Start of Task material

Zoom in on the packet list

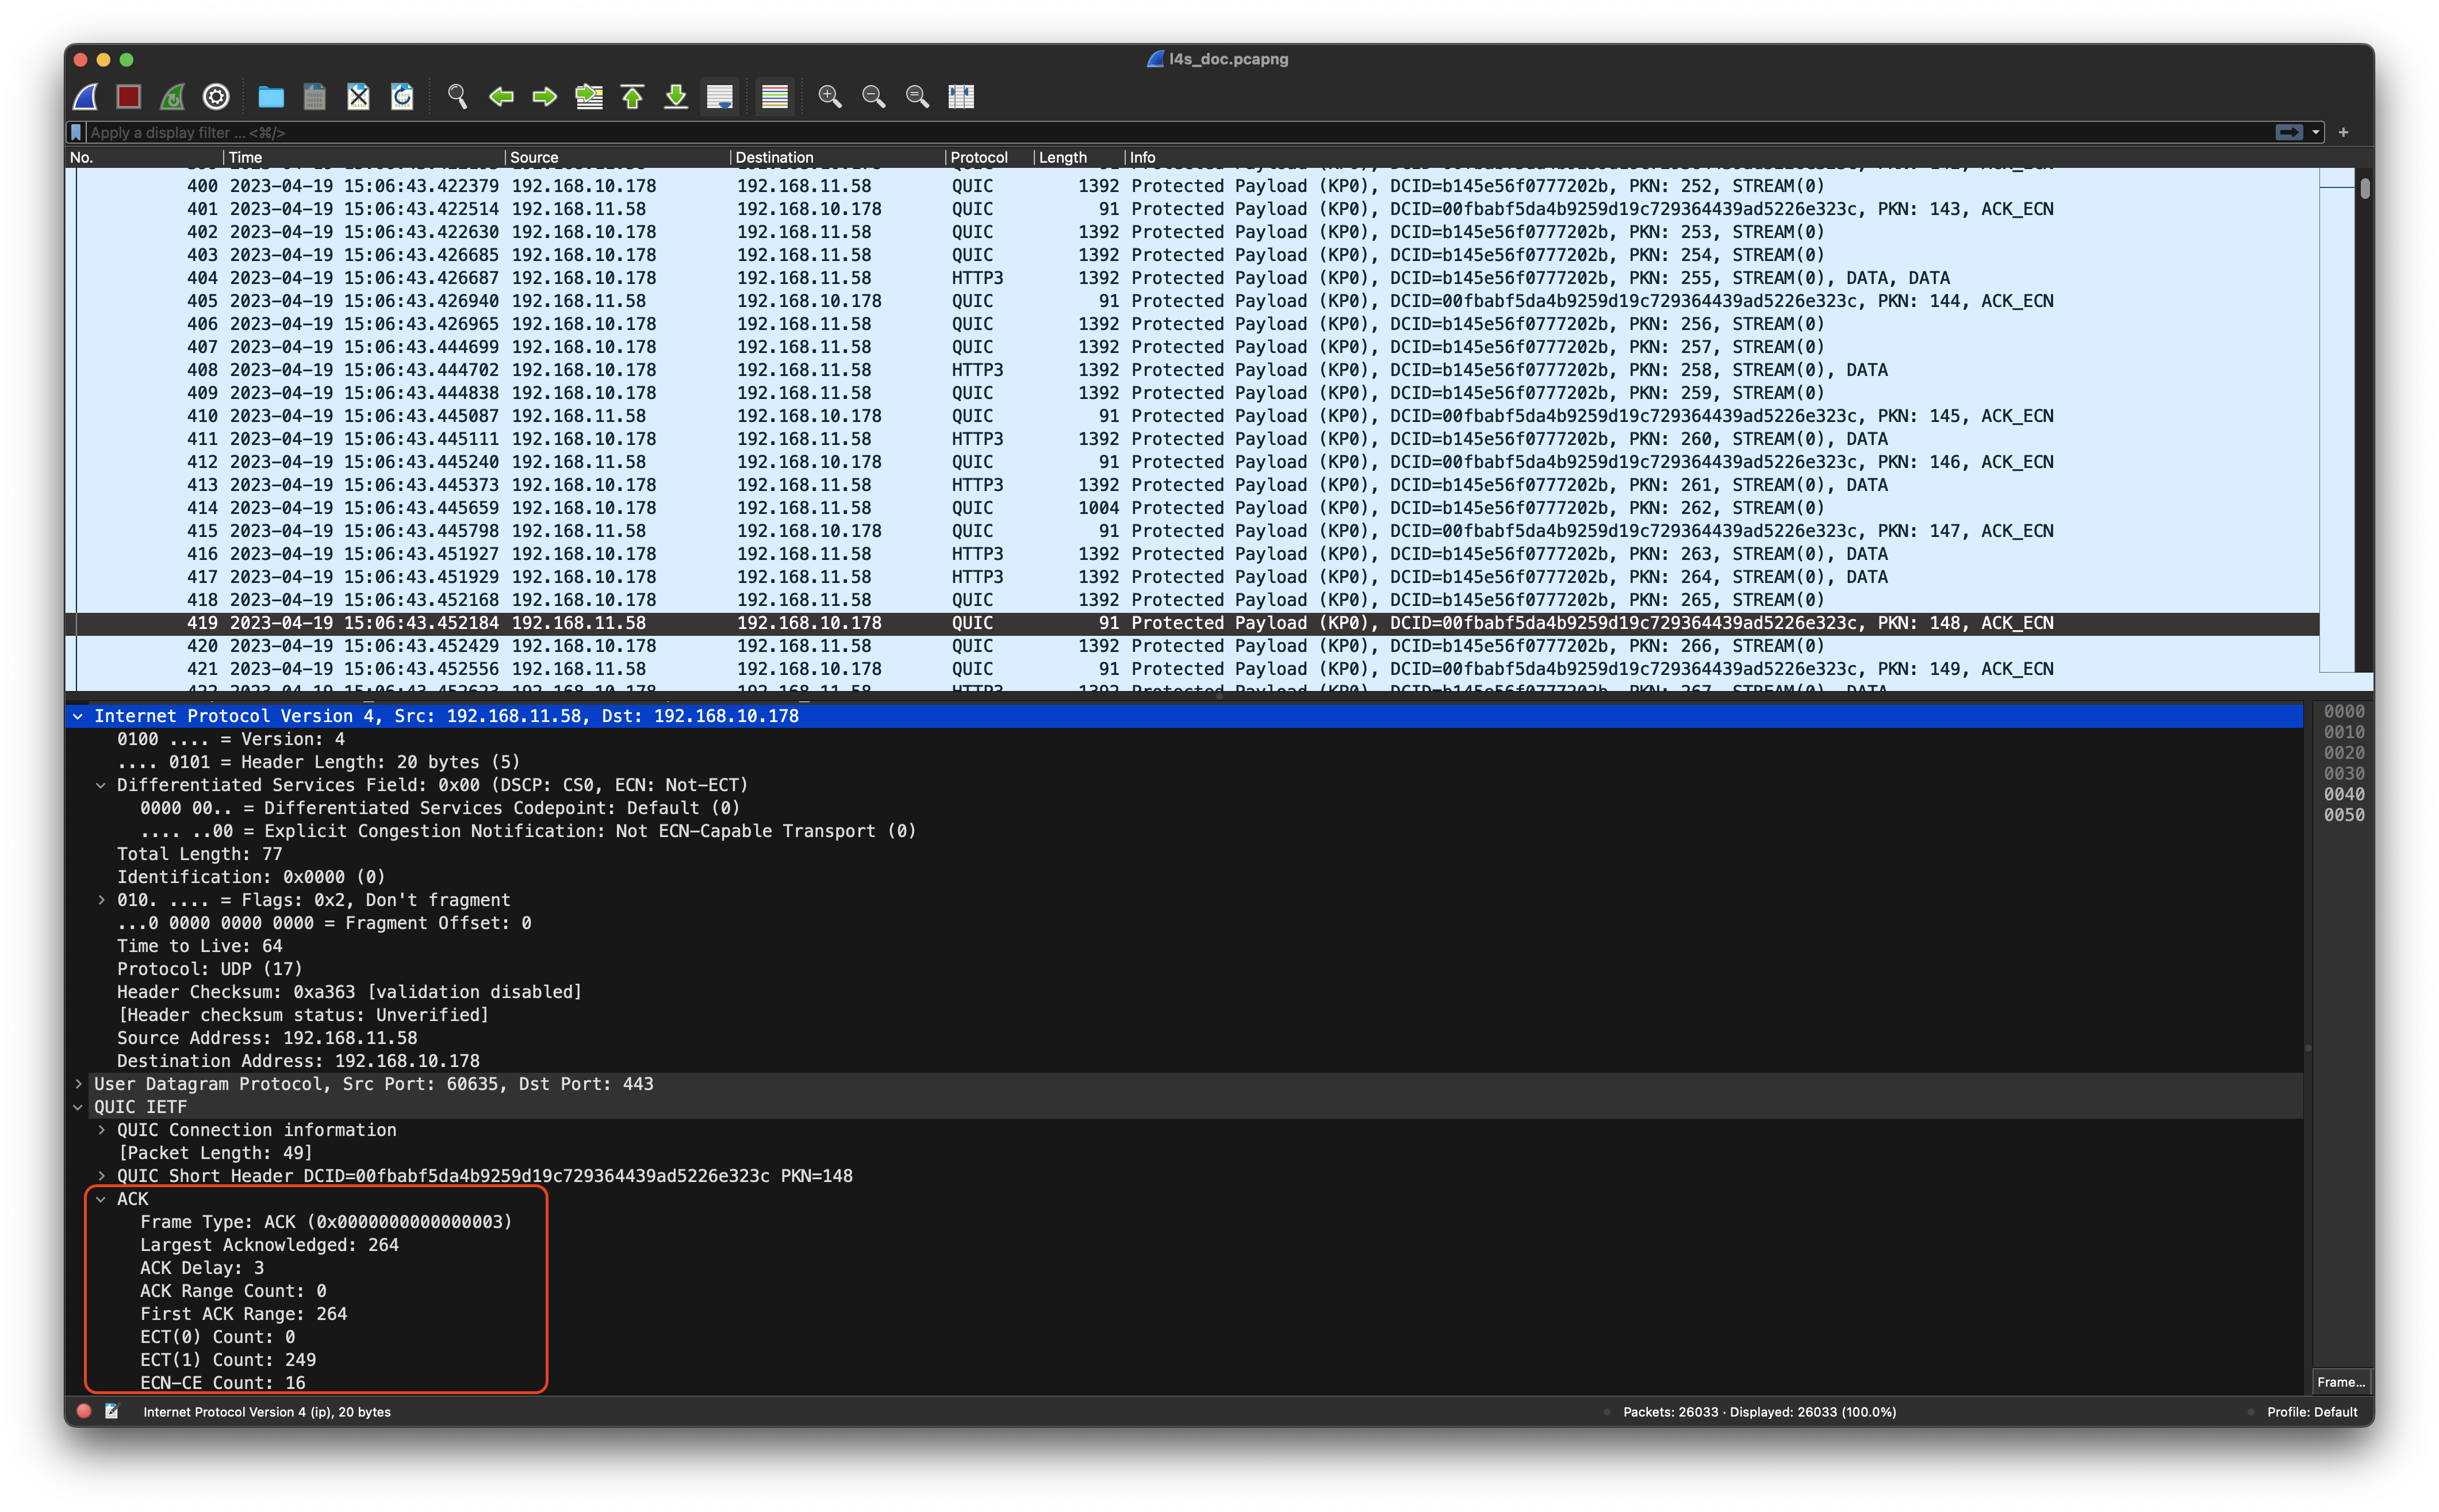(x=829, y=97)
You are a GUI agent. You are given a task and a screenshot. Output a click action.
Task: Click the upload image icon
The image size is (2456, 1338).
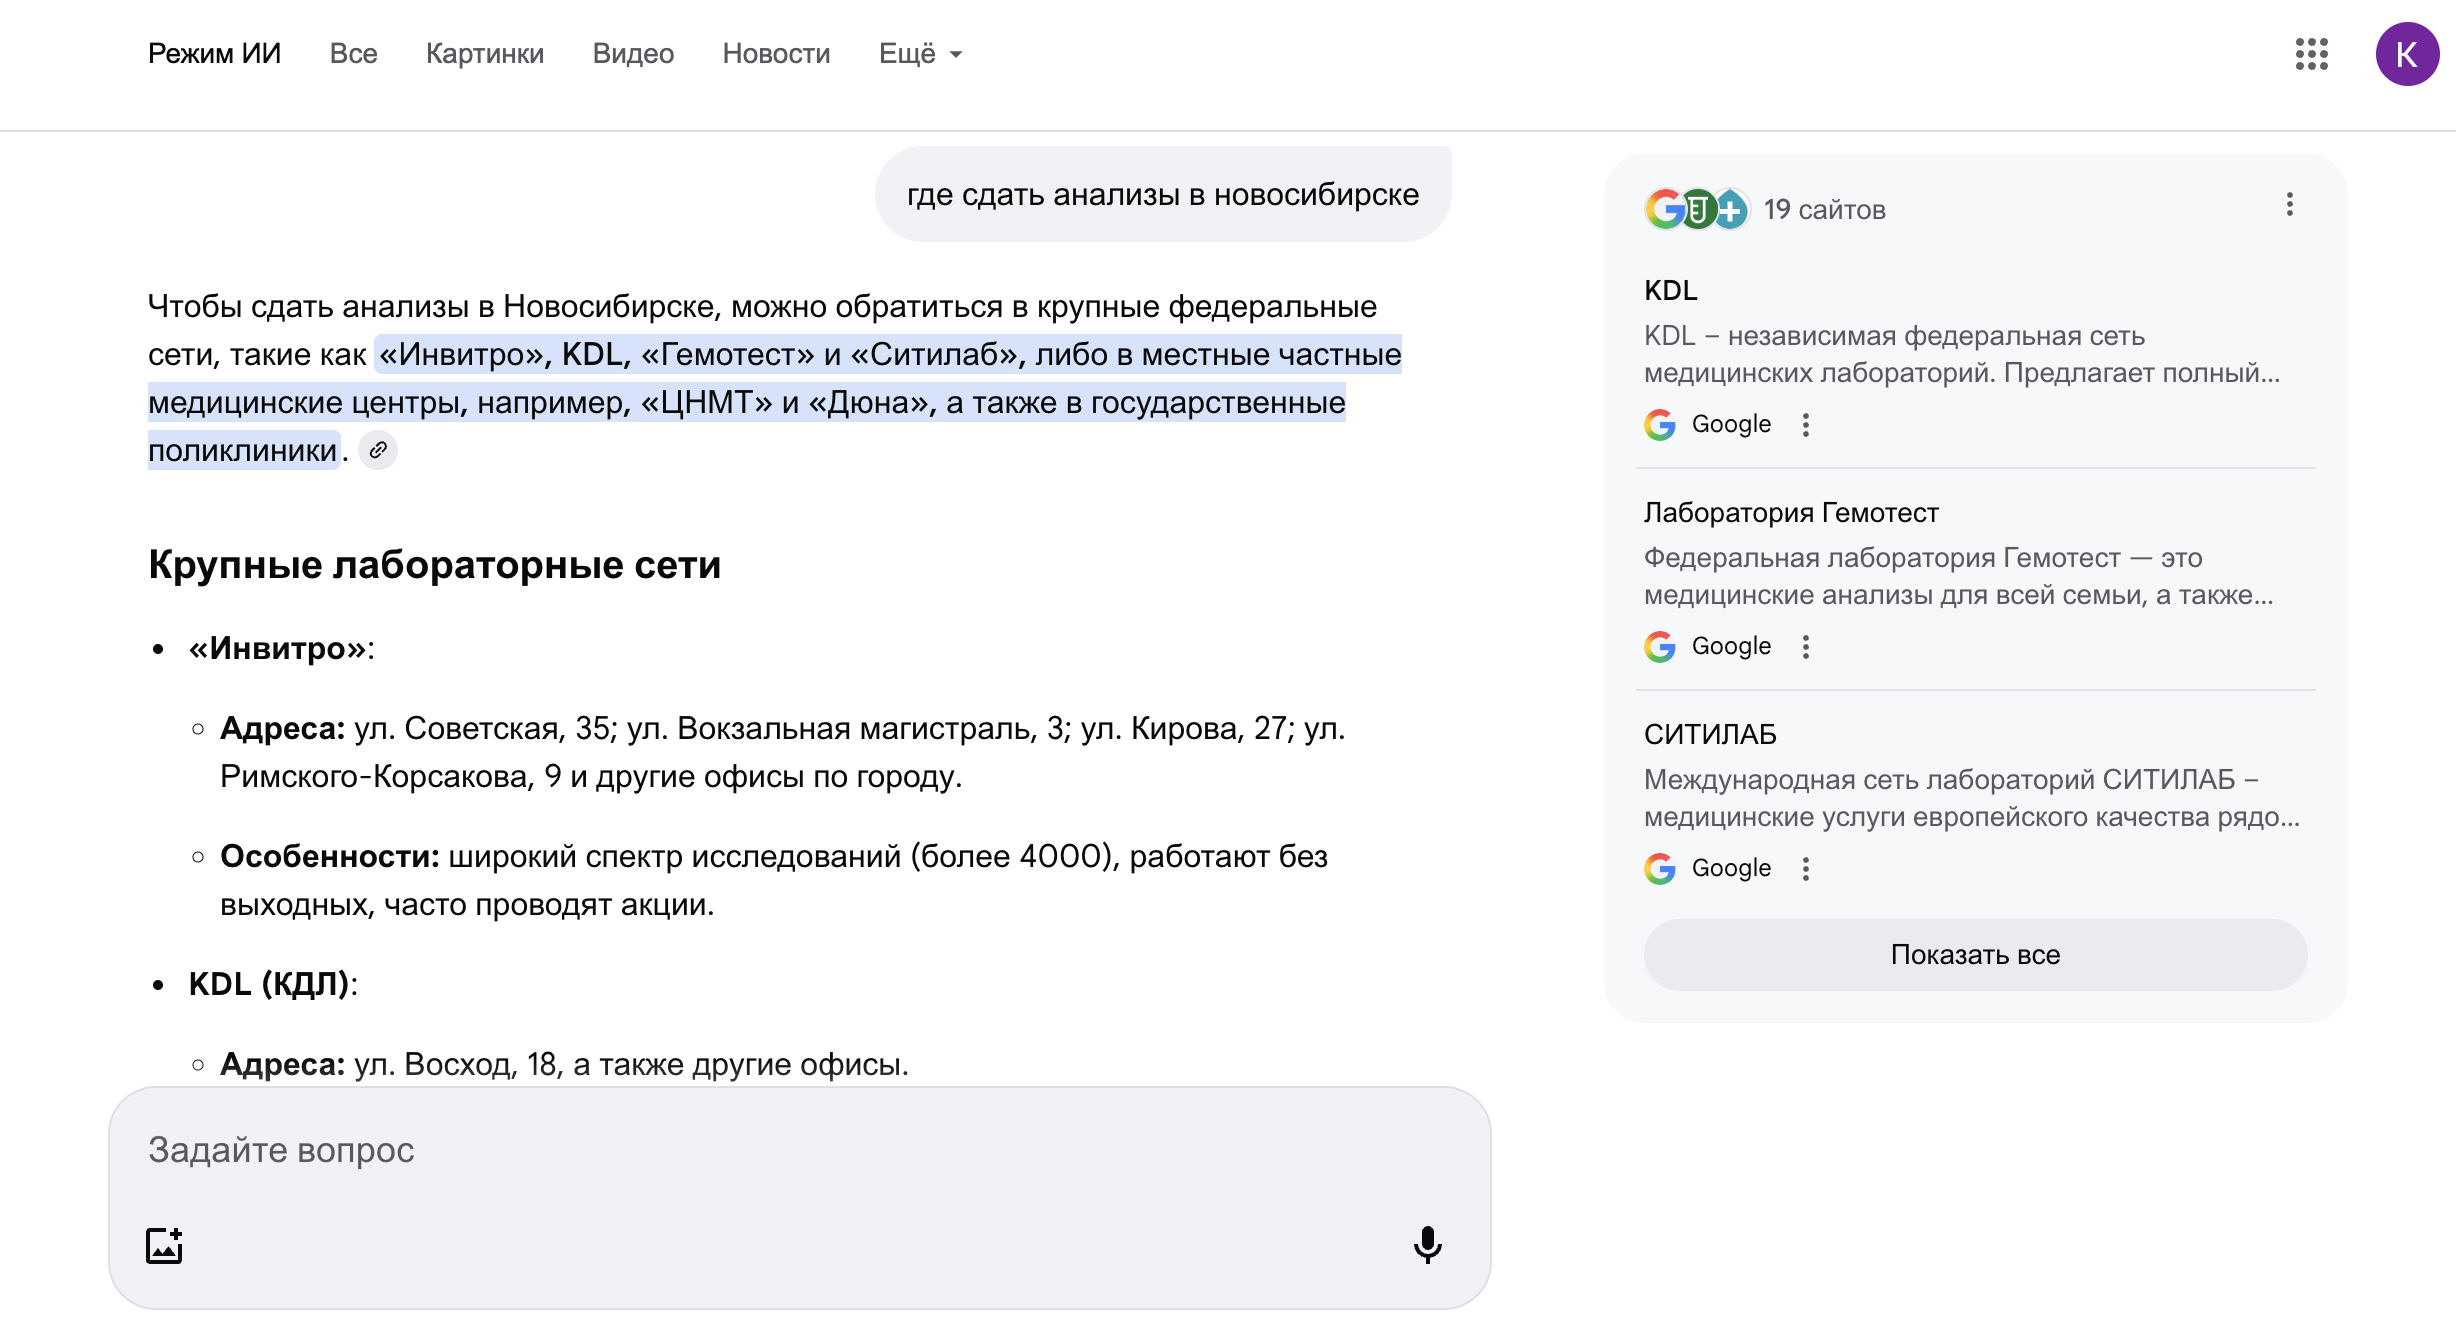164,1245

End of Task material

• [Work item]
Omit the pictures; restate every entry word for word.

• [Answer to this exercise]
Zoom in on the packet list

(x=829, y=97)
You are a GUI agent. You are given a task and a screenshot. Output a click action.
Task: Click the upload image icon
The image size is (2456, 1338).
164,1245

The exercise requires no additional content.